List all lines of the data containing the word "computer".

── Materials provided

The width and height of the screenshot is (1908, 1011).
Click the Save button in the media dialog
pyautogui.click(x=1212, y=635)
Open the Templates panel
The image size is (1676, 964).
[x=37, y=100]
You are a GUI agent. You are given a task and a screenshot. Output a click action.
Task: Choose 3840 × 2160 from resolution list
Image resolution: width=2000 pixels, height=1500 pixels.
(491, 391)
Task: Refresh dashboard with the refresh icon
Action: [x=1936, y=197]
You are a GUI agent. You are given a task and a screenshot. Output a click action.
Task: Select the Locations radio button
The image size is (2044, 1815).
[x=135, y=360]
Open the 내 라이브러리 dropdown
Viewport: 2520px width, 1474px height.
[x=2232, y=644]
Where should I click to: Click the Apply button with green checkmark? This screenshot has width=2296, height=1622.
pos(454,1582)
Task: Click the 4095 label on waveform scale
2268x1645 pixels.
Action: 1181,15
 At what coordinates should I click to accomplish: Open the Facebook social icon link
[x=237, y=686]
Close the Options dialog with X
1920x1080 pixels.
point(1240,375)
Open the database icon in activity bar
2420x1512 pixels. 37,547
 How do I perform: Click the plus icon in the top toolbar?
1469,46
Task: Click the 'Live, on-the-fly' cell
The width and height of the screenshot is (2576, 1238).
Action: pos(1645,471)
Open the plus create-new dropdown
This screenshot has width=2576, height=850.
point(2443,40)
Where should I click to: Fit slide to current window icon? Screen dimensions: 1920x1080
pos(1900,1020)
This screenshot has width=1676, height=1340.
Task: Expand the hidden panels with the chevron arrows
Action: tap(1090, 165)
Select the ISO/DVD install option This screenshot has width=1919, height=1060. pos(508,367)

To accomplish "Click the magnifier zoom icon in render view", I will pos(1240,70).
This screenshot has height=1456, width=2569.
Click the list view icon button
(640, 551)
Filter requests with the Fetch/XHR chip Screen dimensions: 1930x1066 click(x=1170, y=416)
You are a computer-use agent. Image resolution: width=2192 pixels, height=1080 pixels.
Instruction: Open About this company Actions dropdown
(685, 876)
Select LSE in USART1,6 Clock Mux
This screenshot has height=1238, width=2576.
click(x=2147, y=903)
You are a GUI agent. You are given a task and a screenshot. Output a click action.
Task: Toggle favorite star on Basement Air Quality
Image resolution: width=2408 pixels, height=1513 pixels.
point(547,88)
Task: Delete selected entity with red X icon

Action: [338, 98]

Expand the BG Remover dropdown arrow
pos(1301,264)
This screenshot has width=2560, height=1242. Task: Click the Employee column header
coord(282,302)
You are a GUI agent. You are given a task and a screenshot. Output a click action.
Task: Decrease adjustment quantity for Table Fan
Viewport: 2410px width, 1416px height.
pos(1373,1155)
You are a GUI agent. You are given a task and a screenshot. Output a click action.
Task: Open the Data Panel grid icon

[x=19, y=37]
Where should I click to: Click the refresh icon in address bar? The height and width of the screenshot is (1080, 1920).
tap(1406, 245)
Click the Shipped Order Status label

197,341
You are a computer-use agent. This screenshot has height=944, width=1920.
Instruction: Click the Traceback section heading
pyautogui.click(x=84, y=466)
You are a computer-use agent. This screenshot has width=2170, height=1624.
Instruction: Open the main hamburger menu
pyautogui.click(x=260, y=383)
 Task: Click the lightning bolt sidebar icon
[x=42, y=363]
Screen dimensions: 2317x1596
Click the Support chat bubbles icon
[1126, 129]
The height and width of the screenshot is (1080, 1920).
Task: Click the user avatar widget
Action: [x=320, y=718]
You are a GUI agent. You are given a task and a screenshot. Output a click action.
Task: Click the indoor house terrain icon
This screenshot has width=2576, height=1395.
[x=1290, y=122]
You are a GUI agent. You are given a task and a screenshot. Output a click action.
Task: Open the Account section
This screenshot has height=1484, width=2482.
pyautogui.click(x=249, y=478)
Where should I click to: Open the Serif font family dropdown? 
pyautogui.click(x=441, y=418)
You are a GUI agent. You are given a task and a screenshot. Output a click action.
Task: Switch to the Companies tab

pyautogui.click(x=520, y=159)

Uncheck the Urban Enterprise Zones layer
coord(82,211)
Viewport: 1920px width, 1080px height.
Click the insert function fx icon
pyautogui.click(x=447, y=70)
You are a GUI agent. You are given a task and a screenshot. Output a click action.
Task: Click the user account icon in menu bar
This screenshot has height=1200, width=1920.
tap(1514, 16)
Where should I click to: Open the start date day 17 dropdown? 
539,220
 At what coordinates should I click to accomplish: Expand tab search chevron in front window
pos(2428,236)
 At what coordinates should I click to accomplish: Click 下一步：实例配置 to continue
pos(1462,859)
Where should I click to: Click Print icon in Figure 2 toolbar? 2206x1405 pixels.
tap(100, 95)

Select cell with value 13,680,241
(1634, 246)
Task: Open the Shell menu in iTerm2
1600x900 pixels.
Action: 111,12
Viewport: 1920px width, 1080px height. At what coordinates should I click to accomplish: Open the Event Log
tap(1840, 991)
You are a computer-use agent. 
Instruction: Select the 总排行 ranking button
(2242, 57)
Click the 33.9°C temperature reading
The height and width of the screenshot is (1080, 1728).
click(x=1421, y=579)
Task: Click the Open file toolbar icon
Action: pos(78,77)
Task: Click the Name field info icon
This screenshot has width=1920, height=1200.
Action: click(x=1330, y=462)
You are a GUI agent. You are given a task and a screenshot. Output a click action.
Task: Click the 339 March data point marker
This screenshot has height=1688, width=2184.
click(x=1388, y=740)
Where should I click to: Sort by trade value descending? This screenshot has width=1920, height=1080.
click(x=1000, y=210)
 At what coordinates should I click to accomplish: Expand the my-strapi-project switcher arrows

────

__Solution below__:
You are a computer-use agent. Image resolution: width=2192 pixels, height=1080 pixels.
You are a computer-use agent. This screenshot has height=944, width=1920.
You are a computer-use agent. This screenshot has width=2170, height=1624.
You are a computer-use agent. 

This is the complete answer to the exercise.